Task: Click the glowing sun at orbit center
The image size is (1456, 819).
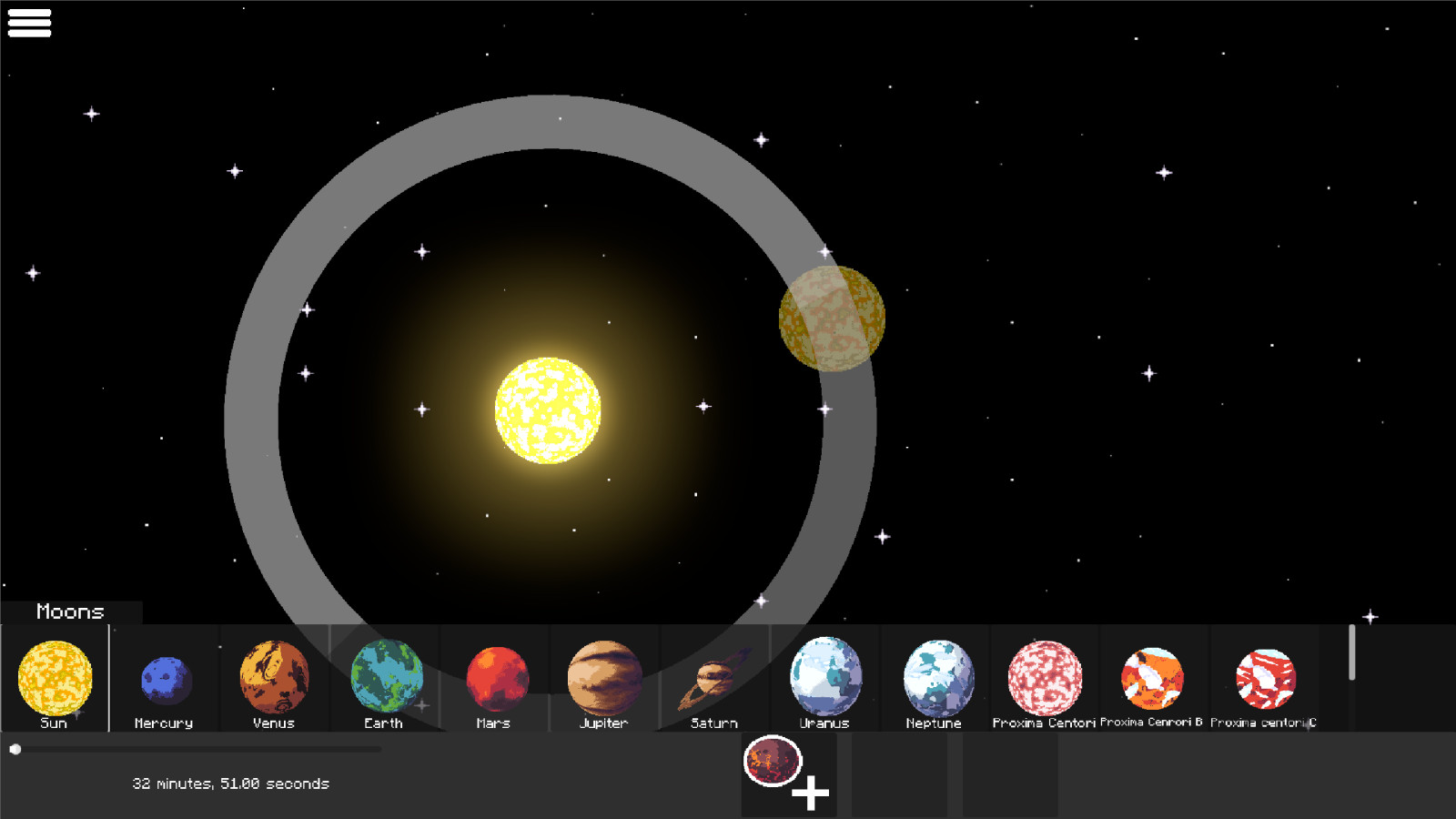Action: tap(548, 410)
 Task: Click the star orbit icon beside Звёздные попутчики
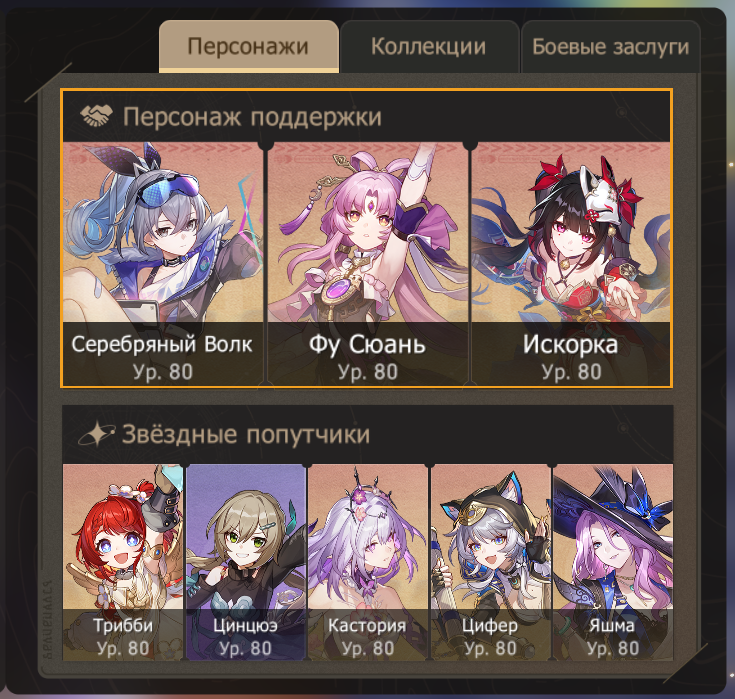pyautogui.click(x=96, y=434)
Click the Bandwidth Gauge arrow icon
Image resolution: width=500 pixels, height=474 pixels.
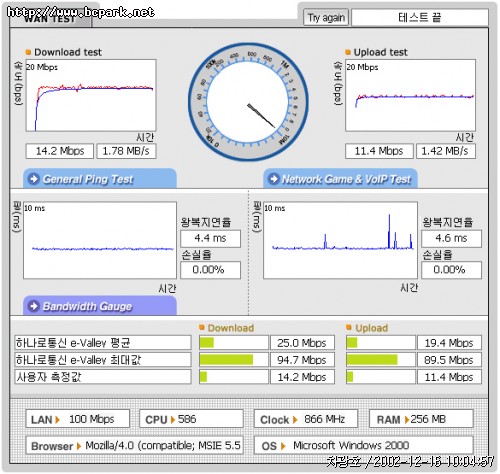[34, 306]
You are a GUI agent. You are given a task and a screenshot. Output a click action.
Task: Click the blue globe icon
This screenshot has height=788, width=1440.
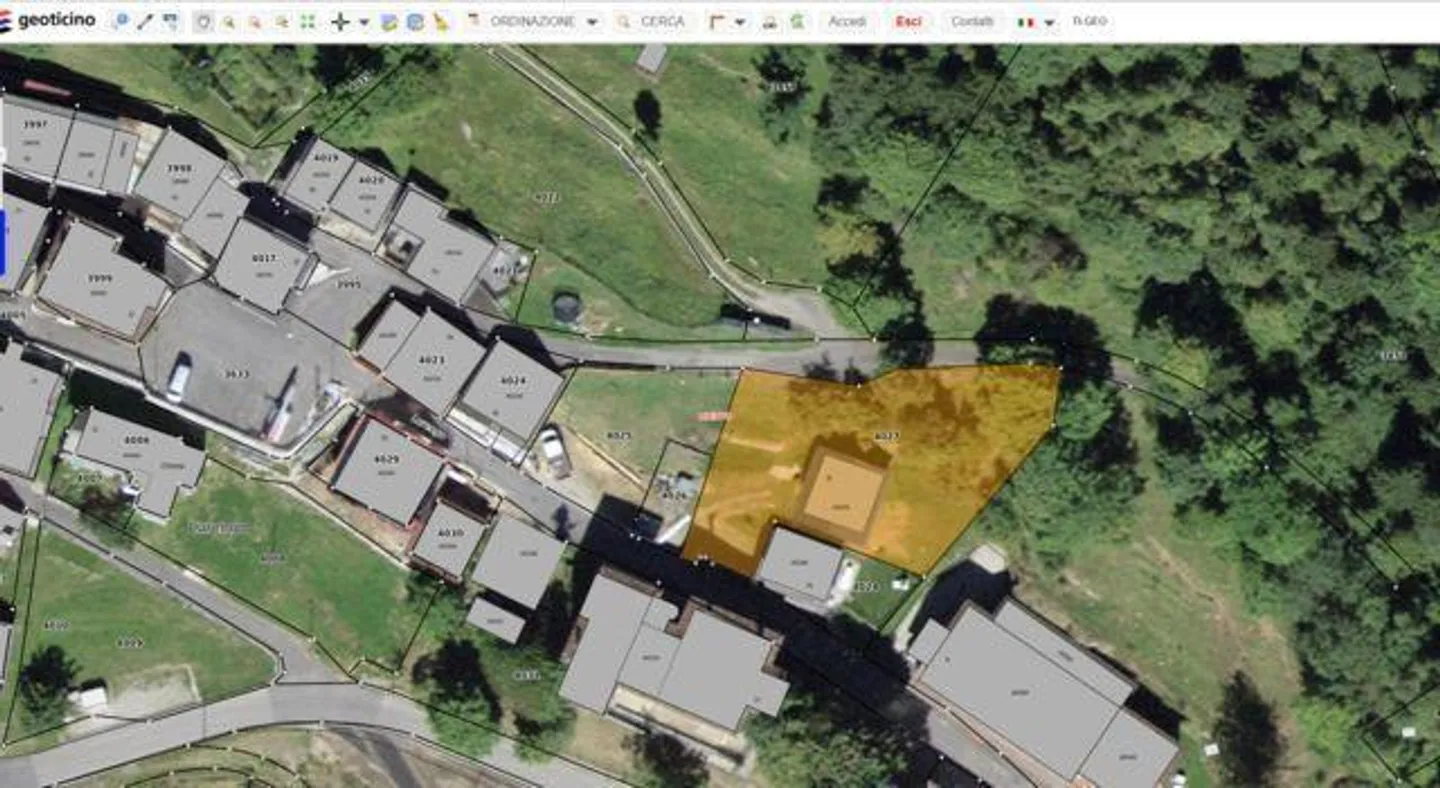click(415, 22)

• Requirement: If a record contains a picture, leave the picture out; repeat the record itself exactly.

• Response area:
Task: Click the glowing sun at orbit center
The image size is (1456, 819).
Action: tap(548, 410)
 Task: Click the star orbit icon beside Звёздные попутчики
pyautogui.click(x=96, y=434)
Click the Bandwidth Gauge arrow icon
Image resolution: width=500 pixels, height=474 pixels.
[34, 306]
You are a GUI agent. You are given a task and a screenshot. Output a click action.
Task: Click the blue globe icon
This screenshot has height=788, width=1440.
click(415, 22)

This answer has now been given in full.